Referral - When a provider (typically the traditional Care Physician) refers a inpatient to another provider (usually a specialist).

Self Pay - payment made at the time of aid by the patient.

Secondary insurance Claim - insurance claim for coverage paid after traditional insurance makes payment. Typically intended to cover gaps in insurance coverage.

Sof - Signature on File.

Superbill - One of the curative billing terms for the form the provider uses to document the treatment and pathology for a inpatient visit. Typically includes several commonly used Icd-9 pathology and Cpt procedural codes. One of the most oftentimes used curative billing terms.

Supplemental insurance - further insurance course that covers claims fro deductibles and coinsurance. oftentimes used to cover these expenses not covered by Medicare.

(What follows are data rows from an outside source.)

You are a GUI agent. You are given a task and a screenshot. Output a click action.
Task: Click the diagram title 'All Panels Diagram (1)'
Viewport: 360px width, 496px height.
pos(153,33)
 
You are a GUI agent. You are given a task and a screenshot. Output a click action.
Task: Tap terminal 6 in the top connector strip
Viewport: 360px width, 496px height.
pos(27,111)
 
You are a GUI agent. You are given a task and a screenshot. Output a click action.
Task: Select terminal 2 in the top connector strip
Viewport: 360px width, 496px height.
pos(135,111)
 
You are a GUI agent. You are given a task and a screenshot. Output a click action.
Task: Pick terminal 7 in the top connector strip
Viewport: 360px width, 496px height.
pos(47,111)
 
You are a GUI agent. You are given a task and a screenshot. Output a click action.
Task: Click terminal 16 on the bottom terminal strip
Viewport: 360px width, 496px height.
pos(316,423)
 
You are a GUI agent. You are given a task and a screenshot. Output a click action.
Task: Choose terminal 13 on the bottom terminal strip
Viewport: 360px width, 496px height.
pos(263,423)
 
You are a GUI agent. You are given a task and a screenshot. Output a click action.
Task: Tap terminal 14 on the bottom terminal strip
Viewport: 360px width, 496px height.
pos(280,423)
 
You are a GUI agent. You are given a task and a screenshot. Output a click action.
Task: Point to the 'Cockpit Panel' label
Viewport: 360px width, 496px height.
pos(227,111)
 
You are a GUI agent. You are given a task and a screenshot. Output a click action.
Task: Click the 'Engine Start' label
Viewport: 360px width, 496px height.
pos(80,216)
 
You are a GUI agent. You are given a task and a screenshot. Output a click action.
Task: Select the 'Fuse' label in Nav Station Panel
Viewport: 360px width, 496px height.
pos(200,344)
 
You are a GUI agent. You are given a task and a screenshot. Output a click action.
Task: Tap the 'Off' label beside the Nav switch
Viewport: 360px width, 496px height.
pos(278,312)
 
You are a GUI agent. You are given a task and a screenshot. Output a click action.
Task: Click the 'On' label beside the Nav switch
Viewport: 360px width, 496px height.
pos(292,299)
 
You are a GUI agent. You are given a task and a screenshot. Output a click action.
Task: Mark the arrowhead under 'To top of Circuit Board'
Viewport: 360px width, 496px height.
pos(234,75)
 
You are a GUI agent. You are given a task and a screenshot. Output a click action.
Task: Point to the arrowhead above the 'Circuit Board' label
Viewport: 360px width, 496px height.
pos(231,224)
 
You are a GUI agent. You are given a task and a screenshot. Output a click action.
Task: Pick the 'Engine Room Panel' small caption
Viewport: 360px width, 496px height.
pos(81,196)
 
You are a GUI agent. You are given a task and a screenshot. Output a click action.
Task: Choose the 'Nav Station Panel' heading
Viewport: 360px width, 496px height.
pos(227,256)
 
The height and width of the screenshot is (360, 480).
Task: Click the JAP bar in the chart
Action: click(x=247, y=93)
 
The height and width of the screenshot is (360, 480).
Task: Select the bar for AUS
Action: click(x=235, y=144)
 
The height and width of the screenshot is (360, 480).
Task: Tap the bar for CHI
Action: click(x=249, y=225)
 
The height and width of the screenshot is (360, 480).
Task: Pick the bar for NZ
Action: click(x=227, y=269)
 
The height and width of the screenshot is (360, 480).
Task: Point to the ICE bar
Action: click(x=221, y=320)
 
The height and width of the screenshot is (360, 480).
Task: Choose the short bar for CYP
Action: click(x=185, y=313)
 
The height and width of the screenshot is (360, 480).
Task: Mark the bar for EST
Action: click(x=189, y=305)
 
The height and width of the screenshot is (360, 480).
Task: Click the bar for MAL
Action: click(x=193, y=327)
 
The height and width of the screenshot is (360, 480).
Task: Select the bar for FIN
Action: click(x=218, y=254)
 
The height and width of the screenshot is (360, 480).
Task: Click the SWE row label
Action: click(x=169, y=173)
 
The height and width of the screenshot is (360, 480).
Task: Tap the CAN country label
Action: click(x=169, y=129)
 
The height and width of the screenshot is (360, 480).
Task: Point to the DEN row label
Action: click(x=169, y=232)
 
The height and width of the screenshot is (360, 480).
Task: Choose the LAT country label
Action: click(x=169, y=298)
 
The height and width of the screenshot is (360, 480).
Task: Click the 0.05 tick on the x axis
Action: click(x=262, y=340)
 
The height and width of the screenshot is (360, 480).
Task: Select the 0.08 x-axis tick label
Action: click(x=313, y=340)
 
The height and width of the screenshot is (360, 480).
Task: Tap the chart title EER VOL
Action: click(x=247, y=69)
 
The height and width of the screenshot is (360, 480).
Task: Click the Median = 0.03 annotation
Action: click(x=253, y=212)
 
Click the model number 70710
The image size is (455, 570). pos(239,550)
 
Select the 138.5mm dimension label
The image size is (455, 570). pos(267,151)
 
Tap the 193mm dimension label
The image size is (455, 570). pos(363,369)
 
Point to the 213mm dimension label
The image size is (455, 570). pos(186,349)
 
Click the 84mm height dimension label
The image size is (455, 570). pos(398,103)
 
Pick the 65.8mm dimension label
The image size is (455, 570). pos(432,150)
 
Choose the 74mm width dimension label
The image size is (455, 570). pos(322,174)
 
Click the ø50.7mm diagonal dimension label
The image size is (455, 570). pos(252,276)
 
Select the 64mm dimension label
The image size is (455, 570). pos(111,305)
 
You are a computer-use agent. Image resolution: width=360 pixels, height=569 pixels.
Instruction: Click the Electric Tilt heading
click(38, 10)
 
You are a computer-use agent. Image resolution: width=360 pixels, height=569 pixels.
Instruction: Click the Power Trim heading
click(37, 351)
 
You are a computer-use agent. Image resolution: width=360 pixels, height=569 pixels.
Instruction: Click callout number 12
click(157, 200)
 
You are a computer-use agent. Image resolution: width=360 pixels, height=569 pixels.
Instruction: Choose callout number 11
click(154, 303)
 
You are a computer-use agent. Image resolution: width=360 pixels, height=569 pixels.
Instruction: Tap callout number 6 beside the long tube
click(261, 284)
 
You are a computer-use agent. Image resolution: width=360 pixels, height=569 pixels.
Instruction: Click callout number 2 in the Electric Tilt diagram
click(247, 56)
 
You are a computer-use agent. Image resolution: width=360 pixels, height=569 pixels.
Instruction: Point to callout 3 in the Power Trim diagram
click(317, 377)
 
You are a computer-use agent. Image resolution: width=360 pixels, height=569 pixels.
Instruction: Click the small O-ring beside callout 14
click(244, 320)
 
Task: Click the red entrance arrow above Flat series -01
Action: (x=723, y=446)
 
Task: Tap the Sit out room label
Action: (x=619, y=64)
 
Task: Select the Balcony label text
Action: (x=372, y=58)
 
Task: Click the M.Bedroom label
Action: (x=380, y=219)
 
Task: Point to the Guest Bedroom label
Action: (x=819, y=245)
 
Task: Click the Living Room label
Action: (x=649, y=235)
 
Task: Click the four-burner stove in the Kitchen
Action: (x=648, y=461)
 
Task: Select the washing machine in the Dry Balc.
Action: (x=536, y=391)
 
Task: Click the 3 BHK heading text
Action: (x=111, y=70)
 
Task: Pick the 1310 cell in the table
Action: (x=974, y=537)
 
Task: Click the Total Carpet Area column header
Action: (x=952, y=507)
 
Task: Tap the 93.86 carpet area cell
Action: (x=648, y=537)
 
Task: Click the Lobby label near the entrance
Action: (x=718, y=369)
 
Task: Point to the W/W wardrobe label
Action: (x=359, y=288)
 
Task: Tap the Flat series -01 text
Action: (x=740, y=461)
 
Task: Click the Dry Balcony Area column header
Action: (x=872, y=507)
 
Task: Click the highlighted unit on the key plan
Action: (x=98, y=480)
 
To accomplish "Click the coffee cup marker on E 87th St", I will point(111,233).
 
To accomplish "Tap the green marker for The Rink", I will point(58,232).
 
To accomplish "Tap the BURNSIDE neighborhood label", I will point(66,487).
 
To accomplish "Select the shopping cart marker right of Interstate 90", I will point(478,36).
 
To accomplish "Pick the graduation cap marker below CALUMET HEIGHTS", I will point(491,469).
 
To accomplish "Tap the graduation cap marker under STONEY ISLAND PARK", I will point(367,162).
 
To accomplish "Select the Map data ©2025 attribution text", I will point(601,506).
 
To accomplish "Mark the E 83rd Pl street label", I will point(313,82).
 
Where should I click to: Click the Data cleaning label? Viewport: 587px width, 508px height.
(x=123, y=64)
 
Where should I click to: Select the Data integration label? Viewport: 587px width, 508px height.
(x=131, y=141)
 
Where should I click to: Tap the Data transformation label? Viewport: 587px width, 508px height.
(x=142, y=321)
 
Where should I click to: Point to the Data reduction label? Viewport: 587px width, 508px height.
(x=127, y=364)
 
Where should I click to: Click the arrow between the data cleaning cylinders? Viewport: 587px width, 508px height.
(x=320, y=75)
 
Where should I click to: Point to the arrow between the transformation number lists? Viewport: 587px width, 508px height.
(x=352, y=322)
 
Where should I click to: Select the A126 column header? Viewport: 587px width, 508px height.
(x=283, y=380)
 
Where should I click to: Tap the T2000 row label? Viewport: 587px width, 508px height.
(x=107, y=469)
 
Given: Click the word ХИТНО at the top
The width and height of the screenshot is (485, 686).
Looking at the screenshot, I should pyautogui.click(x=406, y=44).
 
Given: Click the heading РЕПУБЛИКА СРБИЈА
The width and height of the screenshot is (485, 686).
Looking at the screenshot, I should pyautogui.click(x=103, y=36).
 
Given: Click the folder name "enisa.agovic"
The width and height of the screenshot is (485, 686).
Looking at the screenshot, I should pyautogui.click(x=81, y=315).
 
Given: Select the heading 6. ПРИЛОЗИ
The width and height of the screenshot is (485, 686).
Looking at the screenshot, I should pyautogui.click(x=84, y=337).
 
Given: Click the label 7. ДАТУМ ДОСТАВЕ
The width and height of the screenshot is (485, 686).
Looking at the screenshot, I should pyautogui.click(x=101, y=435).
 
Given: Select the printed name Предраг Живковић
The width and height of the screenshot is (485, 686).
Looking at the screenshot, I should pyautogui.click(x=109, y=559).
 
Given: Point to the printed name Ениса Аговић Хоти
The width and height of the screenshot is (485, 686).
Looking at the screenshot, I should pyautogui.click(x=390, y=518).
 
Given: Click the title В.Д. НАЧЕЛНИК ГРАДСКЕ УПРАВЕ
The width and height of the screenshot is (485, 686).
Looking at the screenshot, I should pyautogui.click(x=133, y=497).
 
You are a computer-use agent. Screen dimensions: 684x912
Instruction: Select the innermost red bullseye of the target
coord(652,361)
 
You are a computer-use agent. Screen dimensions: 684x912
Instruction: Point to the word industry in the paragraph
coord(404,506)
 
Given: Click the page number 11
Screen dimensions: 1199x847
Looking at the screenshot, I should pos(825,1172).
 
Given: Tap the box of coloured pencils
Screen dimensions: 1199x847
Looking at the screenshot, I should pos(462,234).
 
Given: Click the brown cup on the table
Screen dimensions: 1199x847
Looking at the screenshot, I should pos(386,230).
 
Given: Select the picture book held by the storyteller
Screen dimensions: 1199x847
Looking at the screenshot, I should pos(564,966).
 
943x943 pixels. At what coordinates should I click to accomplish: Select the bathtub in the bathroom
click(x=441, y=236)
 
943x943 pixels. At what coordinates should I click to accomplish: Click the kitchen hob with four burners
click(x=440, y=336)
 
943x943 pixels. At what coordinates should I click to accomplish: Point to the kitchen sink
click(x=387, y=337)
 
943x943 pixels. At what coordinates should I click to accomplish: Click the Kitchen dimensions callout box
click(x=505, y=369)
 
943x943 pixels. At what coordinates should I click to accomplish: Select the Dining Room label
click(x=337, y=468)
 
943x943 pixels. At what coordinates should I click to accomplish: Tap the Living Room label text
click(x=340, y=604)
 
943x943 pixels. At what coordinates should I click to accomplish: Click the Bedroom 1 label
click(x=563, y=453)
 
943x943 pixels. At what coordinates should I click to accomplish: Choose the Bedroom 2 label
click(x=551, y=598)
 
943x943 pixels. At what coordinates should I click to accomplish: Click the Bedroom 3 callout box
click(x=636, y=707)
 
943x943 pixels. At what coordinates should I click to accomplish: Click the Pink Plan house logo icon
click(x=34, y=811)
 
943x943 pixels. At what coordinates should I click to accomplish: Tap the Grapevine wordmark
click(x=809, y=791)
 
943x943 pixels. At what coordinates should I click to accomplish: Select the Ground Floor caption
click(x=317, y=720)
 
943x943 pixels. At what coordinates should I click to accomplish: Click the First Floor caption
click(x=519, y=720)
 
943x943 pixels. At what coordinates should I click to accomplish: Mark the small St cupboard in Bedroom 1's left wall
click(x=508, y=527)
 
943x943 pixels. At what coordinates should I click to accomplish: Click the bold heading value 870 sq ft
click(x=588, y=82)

Taxonomy Code - Code for the provider specialty sometimes required to process a claim.

Tertiary insurance - insurance paid in increasing to traditional and secondary insurance. Tertiary insurance covers costs the traditional and secondary insurance may not cover.

Tin - Tax Identification Number. Also known as manager Identification number (Ein).

Tos - Type of Service. description of the category of aid performed.

Ub04 - Claim form for hospitals, clinics, or any provider billing for premise fees similar to Cms 1500. Replaces the Ub92 form.

Unbundling - Submitting more than one Cpt treatment code when only one is appropriate.

Upin - Unique physician Identification Number. 6 digit physician identification number created by Cms. Discontinued in 2007 and supplanted by Npi number.

Write-off (W/O) - The incompatibility between what the provider charges for a course or treatment and what the insurance plan allows. The inpatient is not responsible for the write off amount. May also be referred to as "not covered" in some glossary of billing terms.